The US administration has become sensitive to criticisms after President Donald Trump has imposed tariffs not only on $250 billion of Chinese goods but also on steel and aluminium imports that hit several of his G20 partners
Many delegates from the world’s 20 largest economies arrived at a summit in Argentina this week determined to clinch an agreement to reform the global trade system, pushed to a breaking point by tensions between the United States and China.
To do so, they had to bow to US and Chinese demands to drop some of the pledges that have become hallmarks of the Group of 20 industrialized nations, which represents two-thirds of the global population.
But they left with a communique committing for the first time to reform the dysfunctional World Trade Organization (WTO), the body supposed to regulate global trade disputes.
“A number of words that we used to have always in G7 and G20 summit communiques became kind of taboos,” a European official said on Saturday in the midst of the negotiations. “We have American taboos and Chinese taboos.”
First among those taboos is “protectionism”. The US administration has become sensitive to criticisms after President Donald Trump has imposed tariffs not only on $250 billion of Chinese goods but also on steel and aluminium imports that hit several of his G20 partners.
As a result, for the first time since G20 leaders held their inaugural meeting in Washington in 2008, their communique did not contained a pledge to fight protectionism.
China, meanwhile, steadfastly opposed the inclusion of the usual calls for “fair trade practices,” delegates said. Beijing rejects criticisms from the United States, Europe and Japan for dumping, industrial subsidies, abuse of intellectual property rights and technology transfers, amongst other practices.
Even the word “multilateralism” itself has fallen out of favour in a group designed to foster international cooperation.
Central to getting the United States to sign up to a phrase recognizing the importance of “multilateral trading system” was acknowledging that the system was falling short of its objectives, delegates said.
The United States is unhappy with what it says is the WTO’s failure to hold Beijing to account for not opening up its economy as envisioned when China joined the body in 2001.
To force reform at the WTO, Trump’s team has blocked new appointments to the world’s top trade court, which is rapidly running out of judges, meaning it will be unable to issue binding rulings in trade disputes. He has even threatened to withdraw the United States from the global body.
“There was an attempt from a lot of the other countries ... to get the United States to commit to certain language with regard to the multilateral system,” said one senior US official.
“We commit to multilateralism where it works ... Is it achieving its intended objectives? In a lot of areas it’s falling short,” said the US official, who asked not to be identified because of the confidential nature of the talks.
The final statement said the group supports the “necessary reform of the WTO to improve its functioning”, allowing US officials to claim a victory.
While there were no details of the proposed reform, many delegates hailed a breakthrough in committing Washington to global solutions.

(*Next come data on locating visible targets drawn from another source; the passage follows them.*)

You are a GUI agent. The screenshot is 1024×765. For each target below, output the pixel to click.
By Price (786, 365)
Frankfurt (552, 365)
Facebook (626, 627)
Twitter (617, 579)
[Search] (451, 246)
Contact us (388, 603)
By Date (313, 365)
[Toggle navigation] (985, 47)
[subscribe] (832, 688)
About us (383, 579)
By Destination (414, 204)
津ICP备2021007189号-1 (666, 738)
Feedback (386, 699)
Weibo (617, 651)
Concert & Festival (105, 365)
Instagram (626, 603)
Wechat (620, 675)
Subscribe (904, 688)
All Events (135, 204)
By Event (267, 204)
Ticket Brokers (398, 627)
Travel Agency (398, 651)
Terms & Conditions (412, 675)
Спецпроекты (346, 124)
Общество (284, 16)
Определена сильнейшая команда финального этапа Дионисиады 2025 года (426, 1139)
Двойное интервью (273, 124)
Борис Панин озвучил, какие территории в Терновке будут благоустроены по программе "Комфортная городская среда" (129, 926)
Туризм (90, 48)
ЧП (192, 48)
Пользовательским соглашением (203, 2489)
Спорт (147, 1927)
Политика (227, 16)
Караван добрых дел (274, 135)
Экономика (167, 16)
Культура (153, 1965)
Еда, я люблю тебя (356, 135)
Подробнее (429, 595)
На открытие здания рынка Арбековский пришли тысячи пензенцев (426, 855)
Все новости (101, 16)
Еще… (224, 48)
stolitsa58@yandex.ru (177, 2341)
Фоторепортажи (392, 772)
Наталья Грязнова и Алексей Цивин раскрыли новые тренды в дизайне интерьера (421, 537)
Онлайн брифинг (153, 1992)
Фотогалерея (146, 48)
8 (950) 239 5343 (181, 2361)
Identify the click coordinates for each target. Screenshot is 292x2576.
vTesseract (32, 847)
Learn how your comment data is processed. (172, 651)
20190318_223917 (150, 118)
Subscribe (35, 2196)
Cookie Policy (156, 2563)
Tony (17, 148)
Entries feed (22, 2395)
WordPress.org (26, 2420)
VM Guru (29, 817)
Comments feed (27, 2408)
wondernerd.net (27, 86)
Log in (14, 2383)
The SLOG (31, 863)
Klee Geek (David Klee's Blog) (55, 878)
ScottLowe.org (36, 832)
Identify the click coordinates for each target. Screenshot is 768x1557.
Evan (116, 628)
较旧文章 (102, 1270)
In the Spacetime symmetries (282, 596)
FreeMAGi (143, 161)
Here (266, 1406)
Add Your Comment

“For the first time China and the United States agreed to engage on the WTO,” said one delegate closely involved in drafting the communique. “Given Trump’s earlier threats, to end up with the G20 saying it would work together on WTO reform is interesting.”
China was key
European Union officials said that a key step in clinching a deal was getting China and major emerging economies to commit to language on trade early this week.
“The idea was to bring the Chinese into the discussion almost immediately,” said a second European official. “After APEC, we knew it would be important for the Chinese to feel there was no ganging up on them.”
At the Asia-Pacific Economic Cooperation (APEC) summit in mid-November, leaders failed to agree on a joint communique for the first time in the group’s 30-year history.
After APEC, Washington and Beijing traded accusations of blame but, with global markets increasingly roiled by trade tensions, both sides appeared more ready for compromise in Buenos Aires.
After the G20 talks ended, Trump and his Chinese counterpart Xi Jinping agreed over dinner on Saturday to a ceasefire in their trade conflict, calling off higher U.S. tariffs that were to go into effect on Jan. 1.
“The spirit wasn’t adversarial,” said the delegate closely involved in the G20 drafting, adding that perhaps because of the fallout after APEC, officials at least tried to work things out.
Delegates worked until 6:30am on Saturday, the final day of the summit, watering down language on migration and refugees in the face of resistance from the United States and others, European and Argentine officials said.
And they still had not tackled one of the thorniest issues: climate change.
“That was what they discussed (Saturday) morning till noon,” an Argentine government spokeswoman said, just hours before the communique was made public.
In the end, members agreed to disagree. The United States reaffirmed its commitment to withdraw from the Paris Climate Accord - as it had at the previous G20 summit in Germany last year - while other members said they would fully implement it.
Veteran negotiators were phlegmatic about the difficulties in agreeing on a text.
“There is always at least one overnighter in sessions like these,” said the delegate closely involved in the drafting, adding “sometimes it was tough to find the right word to stick to the middle ground.”